But that's just it, Puffin. They don't pick trivial details. They pick obvious elements and primary themes from the story that you would have to either not have read or not comprehend to miss. My daughter has never failed one of the tests yet. Neither has one of my little twins.

About pronouncing words wrong, if the issue with the child advancing to the next reading level is phonics...? What was happening is my daughter did not learn to read by phonics. She was an early reader (3) and I didn't know what I was doing. I read to all four kids at once, with the book upside down in my lap so they could all see the pictures. She took a mental picture of each word, and memorized what I said the word was. This worked great when she was reading Outloud, or when I was reading Outloud. But once she started reading silently (5), I was not there to tell her the correct way to say the word. So, then she goes and takes the schools STar Literacy tests and she applied her own (phonics) to the test, thinking of how she would say that word based on memorizing similar words. Sometimes it worked, sometimes it did not. We wound up taking her k class summer and comprehensively teaching her phonics and it's not been a problem again.

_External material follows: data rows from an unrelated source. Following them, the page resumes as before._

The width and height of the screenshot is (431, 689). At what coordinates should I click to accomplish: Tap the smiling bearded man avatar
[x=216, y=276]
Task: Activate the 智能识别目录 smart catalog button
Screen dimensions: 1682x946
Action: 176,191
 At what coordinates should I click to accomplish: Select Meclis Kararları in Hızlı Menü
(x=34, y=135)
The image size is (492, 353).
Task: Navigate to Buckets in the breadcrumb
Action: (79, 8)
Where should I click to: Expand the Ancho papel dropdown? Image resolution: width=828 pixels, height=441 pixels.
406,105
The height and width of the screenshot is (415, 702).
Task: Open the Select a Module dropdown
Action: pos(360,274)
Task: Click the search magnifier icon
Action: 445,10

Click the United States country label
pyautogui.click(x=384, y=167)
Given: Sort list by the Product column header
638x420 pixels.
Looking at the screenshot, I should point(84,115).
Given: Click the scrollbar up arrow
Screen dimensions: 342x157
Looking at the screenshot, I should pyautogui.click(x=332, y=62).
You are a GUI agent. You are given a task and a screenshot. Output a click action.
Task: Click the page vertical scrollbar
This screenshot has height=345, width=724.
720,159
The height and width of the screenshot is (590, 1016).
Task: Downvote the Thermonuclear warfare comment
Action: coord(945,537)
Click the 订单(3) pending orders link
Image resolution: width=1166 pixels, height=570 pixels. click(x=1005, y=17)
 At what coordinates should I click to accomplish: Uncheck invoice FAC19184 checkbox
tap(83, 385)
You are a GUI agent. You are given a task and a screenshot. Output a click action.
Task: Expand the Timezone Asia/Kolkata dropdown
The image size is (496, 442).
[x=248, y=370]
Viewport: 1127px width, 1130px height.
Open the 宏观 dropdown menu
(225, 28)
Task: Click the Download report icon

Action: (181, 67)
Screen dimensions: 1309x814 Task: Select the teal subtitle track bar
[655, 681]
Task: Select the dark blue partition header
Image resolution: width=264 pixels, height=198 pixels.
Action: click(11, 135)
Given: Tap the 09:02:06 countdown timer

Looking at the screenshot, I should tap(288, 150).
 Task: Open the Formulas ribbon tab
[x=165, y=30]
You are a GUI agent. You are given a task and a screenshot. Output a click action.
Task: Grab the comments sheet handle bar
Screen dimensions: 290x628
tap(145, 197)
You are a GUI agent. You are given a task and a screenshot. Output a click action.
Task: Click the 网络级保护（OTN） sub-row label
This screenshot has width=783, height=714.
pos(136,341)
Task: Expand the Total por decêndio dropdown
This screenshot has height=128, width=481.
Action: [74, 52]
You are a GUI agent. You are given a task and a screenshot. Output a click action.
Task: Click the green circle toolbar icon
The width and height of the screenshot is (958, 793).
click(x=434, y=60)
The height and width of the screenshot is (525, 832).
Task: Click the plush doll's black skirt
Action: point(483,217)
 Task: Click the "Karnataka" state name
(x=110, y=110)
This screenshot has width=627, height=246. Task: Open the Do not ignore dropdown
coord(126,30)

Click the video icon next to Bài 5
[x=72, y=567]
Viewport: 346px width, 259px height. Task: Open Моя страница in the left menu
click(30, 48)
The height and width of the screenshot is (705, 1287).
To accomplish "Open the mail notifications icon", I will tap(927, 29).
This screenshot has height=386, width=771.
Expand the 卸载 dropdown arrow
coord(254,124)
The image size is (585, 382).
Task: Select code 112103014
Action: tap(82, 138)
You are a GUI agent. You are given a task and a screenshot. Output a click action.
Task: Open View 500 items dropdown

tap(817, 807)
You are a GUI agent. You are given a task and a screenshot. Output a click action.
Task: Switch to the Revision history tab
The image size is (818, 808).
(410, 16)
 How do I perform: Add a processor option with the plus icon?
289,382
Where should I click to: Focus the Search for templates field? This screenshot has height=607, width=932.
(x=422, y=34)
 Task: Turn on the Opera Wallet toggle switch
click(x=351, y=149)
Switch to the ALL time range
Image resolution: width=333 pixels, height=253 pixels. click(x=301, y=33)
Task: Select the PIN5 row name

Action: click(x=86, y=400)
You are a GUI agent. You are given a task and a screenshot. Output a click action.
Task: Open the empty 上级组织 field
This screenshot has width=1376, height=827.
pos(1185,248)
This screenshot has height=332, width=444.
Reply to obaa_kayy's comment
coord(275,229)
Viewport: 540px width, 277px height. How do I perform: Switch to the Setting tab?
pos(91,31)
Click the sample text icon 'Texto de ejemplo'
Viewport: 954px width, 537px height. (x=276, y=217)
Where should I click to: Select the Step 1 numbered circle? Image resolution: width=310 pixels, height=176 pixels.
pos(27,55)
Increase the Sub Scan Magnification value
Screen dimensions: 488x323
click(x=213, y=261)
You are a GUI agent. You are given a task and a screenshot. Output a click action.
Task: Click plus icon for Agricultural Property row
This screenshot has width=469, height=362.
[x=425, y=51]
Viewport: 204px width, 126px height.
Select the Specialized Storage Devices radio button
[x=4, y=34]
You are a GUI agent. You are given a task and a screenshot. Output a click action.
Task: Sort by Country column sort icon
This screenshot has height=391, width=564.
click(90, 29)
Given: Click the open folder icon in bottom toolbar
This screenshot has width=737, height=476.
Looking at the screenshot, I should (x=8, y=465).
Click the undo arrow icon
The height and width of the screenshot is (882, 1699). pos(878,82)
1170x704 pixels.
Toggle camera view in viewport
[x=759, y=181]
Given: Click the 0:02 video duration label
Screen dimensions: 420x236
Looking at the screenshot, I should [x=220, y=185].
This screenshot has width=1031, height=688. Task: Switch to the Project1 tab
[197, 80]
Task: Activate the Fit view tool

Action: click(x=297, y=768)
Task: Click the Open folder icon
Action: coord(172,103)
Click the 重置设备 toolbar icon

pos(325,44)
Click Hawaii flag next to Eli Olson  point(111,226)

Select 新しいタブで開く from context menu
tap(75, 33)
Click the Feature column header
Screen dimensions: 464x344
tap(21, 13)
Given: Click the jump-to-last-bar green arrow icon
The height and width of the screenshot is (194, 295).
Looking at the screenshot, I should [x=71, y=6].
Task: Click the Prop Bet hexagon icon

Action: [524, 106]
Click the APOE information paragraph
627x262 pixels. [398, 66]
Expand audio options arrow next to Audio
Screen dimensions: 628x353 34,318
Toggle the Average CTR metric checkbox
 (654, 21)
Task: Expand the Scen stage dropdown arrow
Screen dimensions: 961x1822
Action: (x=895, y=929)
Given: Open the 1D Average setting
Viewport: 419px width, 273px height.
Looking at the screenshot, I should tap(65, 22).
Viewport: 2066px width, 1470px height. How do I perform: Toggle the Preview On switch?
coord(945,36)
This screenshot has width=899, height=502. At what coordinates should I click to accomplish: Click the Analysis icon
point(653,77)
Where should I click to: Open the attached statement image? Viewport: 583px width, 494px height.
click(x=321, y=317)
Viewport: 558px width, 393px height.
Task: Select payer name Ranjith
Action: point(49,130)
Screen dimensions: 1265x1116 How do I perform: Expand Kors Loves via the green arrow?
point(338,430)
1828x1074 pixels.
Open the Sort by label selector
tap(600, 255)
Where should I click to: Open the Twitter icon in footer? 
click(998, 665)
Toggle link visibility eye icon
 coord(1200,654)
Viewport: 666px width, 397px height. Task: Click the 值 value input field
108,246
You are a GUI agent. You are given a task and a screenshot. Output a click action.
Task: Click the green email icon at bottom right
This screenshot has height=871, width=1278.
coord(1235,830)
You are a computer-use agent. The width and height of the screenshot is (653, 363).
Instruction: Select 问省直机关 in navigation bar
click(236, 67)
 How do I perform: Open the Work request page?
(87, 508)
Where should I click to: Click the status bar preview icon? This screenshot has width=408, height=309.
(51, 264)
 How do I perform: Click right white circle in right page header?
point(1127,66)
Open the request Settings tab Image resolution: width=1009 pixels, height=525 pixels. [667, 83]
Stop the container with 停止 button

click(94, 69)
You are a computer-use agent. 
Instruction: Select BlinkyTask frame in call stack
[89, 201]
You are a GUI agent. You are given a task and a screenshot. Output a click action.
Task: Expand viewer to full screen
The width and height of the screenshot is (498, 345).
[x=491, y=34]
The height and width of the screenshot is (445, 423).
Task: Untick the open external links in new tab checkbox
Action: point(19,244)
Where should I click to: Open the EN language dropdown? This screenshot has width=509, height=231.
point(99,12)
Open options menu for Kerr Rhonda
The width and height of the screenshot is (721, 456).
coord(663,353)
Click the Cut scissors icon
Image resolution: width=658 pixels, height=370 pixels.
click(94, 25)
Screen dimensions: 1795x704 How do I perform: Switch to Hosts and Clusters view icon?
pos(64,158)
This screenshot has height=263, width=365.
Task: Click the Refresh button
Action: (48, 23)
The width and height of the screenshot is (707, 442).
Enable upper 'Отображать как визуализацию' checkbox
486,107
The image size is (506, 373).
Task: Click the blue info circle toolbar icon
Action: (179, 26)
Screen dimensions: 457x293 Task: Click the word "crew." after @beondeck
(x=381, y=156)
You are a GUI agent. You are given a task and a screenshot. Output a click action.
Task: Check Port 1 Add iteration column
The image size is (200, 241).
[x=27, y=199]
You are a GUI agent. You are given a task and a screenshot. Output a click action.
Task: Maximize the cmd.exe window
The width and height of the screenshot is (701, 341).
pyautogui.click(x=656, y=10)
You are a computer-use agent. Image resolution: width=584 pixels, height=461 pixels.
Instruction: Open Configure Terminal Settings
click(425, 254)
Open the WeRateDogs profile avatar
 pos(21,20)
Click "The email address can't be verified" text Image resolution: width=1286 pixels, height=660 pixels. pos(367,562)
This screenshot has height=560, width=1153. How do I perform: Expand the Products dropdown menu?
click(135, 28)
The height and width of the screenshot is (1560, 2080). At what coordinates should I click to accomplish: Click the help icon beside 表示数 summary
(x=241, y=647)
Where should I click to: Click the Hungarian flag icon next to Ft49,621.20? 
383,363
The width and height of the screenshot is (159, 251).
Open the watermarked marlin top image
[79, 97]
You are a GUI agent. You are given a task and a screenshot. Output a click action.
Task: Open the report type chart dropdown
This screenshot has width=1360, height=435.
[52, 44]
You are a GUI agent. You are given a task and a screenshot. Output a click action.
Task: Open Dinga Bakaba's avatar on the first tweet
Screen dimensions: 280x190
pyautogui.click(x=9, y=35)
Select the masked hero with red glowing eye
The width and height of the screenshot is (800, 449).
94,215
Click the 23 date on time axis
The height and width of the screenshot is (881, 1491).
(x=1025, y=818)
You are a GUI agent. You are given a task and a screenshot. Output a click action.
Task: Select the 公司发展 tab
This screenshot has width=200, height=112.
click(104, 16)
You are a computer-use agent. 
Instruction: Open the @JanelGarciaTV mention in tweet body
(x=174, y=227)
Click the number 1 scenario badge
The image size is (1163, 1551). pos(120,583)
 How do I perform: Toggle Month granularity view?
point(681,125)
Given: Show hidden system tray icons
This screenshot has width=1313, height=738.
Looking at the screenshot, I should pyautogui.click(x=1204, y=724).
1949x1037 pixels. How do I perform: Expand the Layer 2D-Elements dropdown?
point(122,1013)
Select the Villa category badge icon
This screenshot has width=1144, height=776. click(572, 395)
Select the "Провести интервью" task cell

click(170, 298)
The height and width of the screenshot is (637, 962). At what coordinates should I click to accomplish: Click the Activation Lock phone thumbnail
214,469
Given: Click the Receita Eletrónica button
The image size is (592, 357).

But, as far as reading words you can decode but don't understand, this doesn't make sense to me ither, maybe I am missing something. My youngest twin is hyperlexic. He could read German at age four if handed to him, perfectly getting the phonics. How would this have benefitted him? He would not have understood what he read. In the same way, we waited until his understanding caught up with his phonics skills before sending him ahead in books. And sadly, he has lost most of hat hyperlexia which I read happens with children who are hyperlexic but not autistic. He still reads about four grades ahead though, so we are happy.